=== PROBLEM TO WORK ON ===
Only one stretch of the data below should be repeated: the lines from the line containing "This screenshot has" through the line containing "The image size is (952, 1272).", inclusive, exactly as they are.

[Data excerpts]
#####

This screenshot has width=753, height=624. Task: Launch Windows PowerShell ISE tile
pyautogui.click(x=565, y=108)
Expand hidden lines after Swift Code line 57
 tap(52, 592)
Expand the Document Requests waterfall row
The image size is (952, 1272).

#####

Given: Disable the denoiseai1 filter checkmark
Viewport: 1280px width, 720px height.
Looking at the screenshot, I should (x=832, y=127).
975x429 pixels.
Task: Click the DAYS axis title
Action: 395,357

#####

=== RESULT ===
This screenshot has width=753, height=624. Task: Launch Windows PowerShell ISE tile
pyautogui.click(x=565, y=108)
Expand hidden lines after Swift Code line 57
 tap(52, 592)
Expand the Document Requests waterfall row
The image size is (952, 1272).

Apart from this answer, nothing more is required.